[RECORDED INFORMATION]
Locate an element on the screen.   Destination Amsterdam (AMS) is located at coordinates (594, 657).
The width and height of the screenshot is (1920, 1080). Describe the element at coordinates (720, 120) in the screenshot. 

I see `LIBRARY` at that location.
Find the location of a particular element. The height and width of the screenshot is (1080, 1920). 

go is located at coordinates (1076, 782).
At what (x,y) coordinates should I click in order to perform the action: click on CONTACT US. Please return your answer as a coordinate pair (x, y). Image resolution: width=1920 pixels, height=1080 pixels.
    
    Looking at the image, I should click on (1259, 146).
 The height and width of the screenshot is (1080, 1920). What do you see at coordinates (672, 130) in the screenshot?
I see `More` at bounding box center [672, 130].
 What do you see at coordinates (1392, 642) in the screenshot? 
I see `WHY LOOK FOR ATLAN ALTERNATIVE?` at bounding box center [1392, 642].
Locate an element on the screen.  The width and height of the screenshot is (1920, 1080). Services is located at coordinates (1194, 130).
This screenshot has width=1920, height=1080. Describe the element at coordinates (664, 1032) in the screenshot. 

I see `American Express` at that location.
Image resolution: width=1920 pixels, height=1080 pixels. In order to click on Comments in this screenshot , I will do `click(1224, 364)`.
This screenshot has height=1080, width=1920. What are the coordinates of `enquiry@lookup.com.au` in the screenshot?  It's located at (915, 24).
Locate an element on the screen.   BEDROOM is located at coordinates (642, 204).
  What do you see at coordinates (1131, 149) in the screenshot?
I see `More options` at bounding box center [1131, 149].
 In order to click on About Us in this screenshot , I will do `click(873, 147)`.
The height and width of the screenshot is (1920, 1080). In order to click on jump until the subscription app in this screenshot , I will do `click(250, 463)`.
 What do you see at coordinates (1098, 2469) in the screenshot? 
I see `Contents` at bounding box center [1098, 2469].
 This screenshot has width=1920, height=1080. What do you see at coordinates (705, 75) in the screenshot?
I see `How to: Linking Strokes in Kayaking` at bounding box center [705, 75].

[DIRECTION] Copy every row above word for word, keeping the original order and line breaks.

[OUTPUT BELOW]
Locate an element on the screen.   Destination Amsterdam (AMS) is located at coordinates (594, 657).
The width and height of the screenshot is (1920, 1080). Describe the element at coordinates (720, 120) in the screenshot. 

I see `LIBRARY` at that location.
Find the location of a particular element. The height and width of the screenshot is (1080, 1920). 

go is located at coordinates (1076, 782).
At what (x,y) coordinates should I click in order to perform the action: click on CONTACT US. Please return your answer as a coordinate pair (x, y). Image resolution: width=1920 pixels, height=1080 pixels.
    
    Looking at the image, I should click on (1259, 146).
 The height and width of the screenshot is (1080, 1920). What do you see at coordinates (672, 130) in the screenshot?
I see `More` at bounding box center [672, 130].
 What do you see at coordinates (1392, 642) in the screenshot? 
I see `WHY LOOK FOR ATLAN ALTERNATIVE?` at bounding box center [1392, 642].
Locate an element on the screen.  The width and height of the screenshot is (1920, 1080). Services is located at coordinates (1194, 130).
This screenshot has width=1920, height=1080. Describe the element at coordinates (664, 1032) in the screenshot. 

I see `American Express` at that location.
Image resolution: width=1920 pixels, height=1080 pixels. In order to click on Comments in this screenshot , I will do `click(1224, 364)`.
This screenshot has height=1080, width=1920. What are the coordinates of `enquiry@lookup.com.au` in the screenshot?  It's located at (915, 24).
Locate an element on the screen.   BEDROOM is located at coordinates (642, 204).
  What do you see at coordinates (1131, 149) in the screenshot?
I see `More options` at bounding box center [1131, 149].
 In order to click on About Us in this screenshot , I will do `click(873, 147)`.
The height and width of the screenshot is (1920, 1080). In order to click on jump until the subscription app in this screenshot , I will do `click(250, 463)`.
 What do you see at coordinates (1098, 2469) in the screenshot? 
I see `Contents` at bounding box center [1098, 2469].
 This screenshot has width=1920, height=1080. What do you see at coordinates (705, 75) in the screenshot?
I see `How to: Linking Strokes in Kayaking` at bounding box center [705, 75].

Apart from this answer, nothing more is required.